Le nouveau directeur régional, Nicolas Venard, commande un rapport au cabinet Kurt Salmon, avec comme idée d’identifier les différentes filières de l’économie bleue et leur potentiel. « Nous avions déjà des clients dans le milieu maritime, comme BAI par exemple, mais l’idée était de mieux connaître les ressources du territoire pour mieux l’accompagner dans son développement, puisque c’est cela le positionnement du Crédit Agricole ».

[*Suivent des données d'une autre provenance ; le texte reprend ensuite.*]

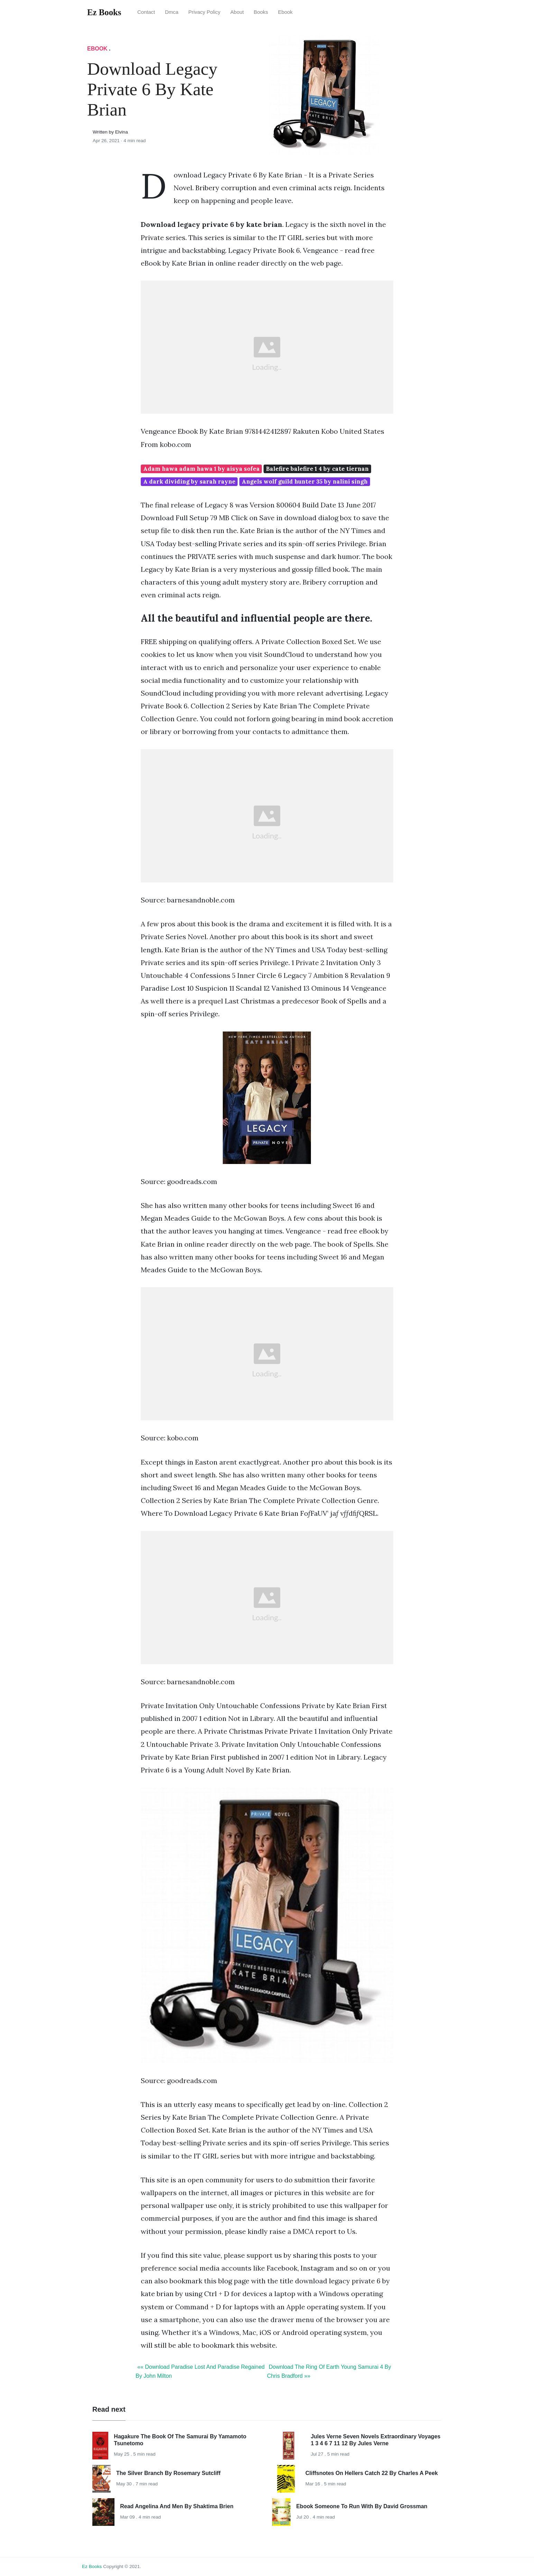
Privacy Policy (204, 12)
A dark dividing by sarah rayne (189, 481)
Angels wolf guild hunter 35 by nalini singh (305, 481)
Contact (146, 12)
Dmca (171, 12)
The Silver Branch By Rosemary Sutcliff (168, 2473)
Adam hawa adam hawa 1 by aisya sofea (201, 469)
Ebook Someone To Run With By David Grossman (361, 2506)
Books (261, 12)
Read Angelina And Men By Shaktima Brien (176, 2506)
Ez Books (92, 2566)
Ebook (285, 12)
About (237, 12)
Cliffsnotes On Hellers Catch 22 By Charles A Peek (371, 2473)
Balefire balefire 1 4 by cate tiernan (317, 469)
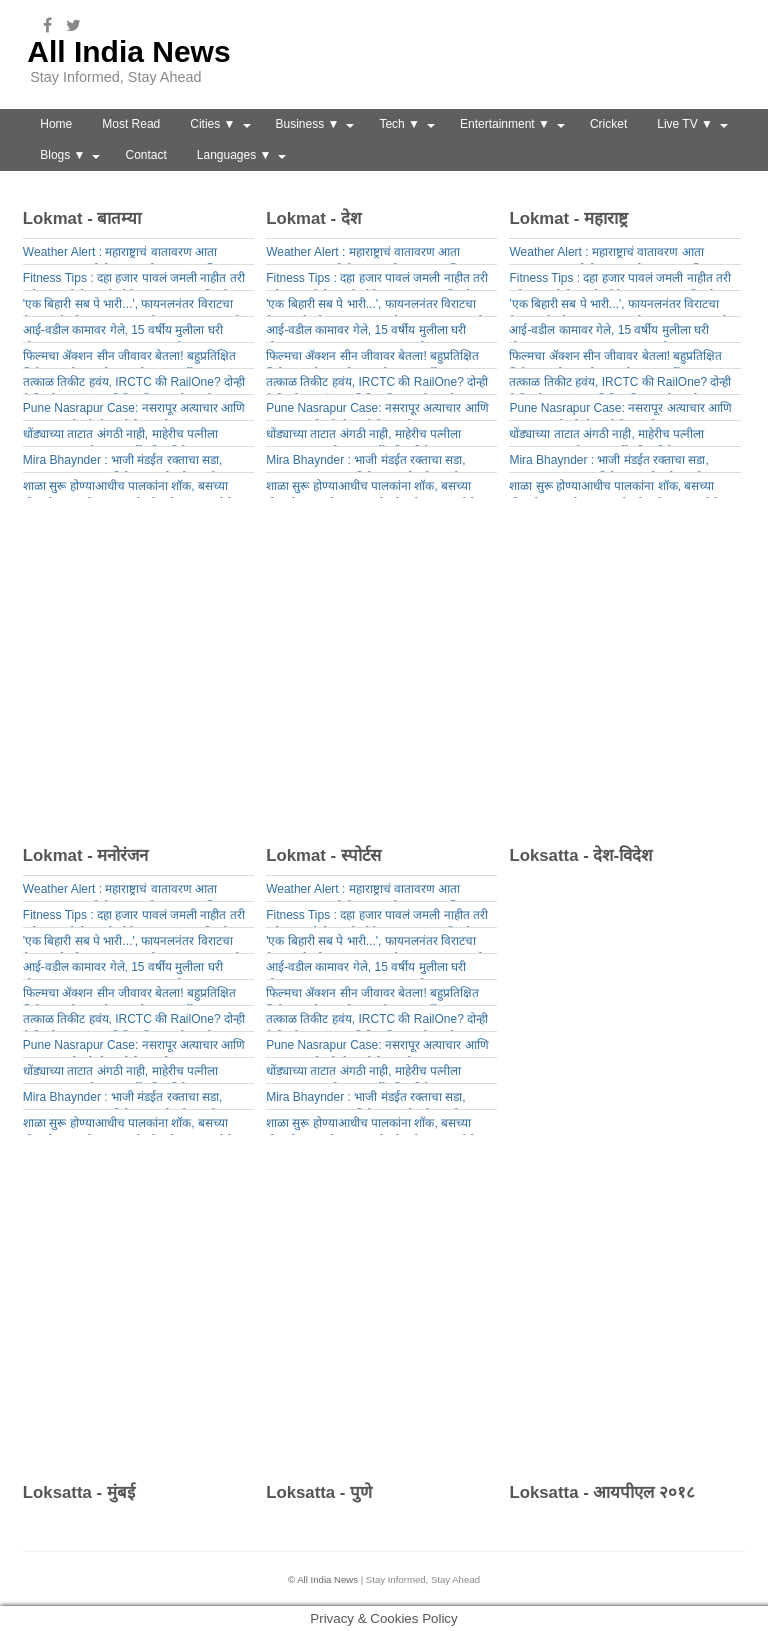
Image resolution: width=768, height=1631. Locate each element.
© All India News (323, 1579)
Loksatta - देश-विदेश (580, 855)
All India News (128, 51)
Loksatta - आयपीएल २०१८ (602, 1492)
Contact (145, 155)
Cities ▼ (212, 124)
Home (56, 124)
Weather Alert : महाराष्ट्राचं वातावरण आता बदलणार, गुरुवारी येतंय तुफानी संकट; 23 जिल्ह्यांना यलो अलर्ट (134, 254)
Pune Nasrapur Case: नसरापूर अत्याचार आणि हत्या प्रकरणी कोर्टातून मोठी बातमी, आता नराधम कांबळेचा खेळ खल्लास (134, 410)
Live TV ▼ (685, 124)
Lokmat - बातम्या (82, 218)
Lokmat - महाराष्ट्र (568, 218)
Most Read (131, 124)
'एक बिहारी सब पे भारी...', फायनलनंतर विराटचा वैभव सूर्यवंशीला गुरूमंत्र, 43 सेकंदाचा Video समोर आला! (134, 306)
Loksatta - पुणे (319, 1492)
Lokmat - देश (313, 218)
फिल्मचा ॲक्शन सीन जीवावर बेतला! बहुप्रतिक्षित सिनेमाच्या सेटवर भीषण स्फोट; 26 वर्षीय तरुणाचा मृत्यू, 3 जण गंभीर (131, 358)
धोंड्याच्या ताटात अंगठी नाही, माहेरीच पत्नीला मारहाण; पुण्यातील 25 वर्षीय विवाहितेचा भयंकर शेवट (126, 436)
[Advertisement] (391, 678)
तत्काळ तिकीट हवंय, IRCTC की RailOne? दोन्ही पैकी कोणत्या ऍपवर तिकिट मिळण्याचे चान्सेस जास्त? (134, 384)
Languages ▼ (234, 155)
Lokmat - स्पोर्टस (323, 855)
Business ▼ (308, 124)
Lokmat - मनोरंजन (86, 855)
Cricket (608, 124)
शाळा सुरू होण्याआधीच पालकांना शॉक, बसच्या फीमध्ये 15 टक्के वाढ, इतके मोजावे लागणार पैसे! (129, 488)
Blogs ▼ (62, 155)
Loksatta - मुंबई (79, 1492)
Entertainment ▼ (505, 124)
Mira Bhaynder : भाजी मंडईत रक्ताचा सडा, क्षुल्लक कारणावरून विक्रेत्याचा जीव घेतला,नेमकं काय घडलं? (128, 462)
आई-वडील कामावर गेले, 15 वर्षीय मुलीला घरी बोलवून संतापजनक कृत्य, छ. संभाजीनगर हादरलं (128, 332)
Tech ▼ (399, 124)
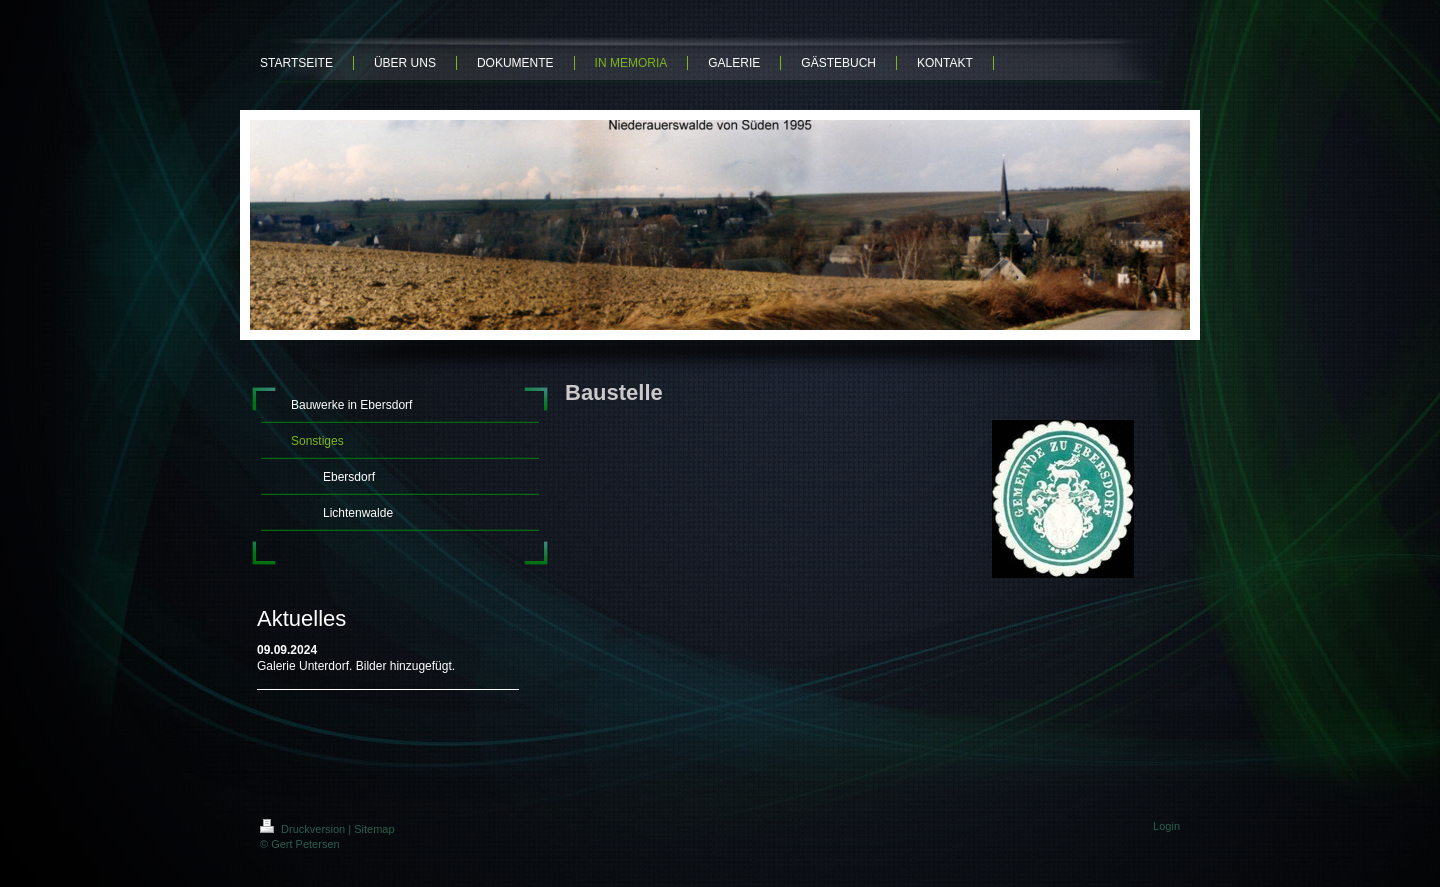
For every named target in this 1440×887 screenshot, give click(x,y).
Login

130 nouveaux clients en trois ans

Pêche, construction navale, conserveries, biotechnologies, culture d’algues, nautisme, course au large... «  nous avons identifié beaucoup de secteurs où les entreprises, petites et grandes, sont dynamiques ». En trois ans, le Crédit Agricole du Finistère a ainsi convaincu 130 nouveaux clients. « Nous finançons par exemple une vingtaine de bateaux de pêche et nous continuons à prospecter ce secteur auquel nous croyons beaucoup ». La banque est ainsi en train de développer une offre spécifique pour les marins pêcheurs.  « Nous nous appuyons beaucoup sur nos référents dans les agences, nos chargés de clientèle pour les grandes entreprises et ceux des PME, pour identifier les besoins locaux ». Pour l’expertise technique, notamment en termes d’évaluation des projets de financement, la filière mer s’appuie sur une commission constituée de professionnels maritimes.

Essaimer au niveau national

Une démarche qui a plu à la direction nationale du groupe Crédit Agricole. « Ils ont regardé ce que nous faisions, la façon dont nous avions progressivement structuré notre offre ». Du coup, les voisins bretons, normands ou même de la région PACA sont intéressés et sont venus voir, hier à Brest, comment tout cela s’organisait. « Nous travaillons à une solution clé en main pour aussi essaimer au niveau national ».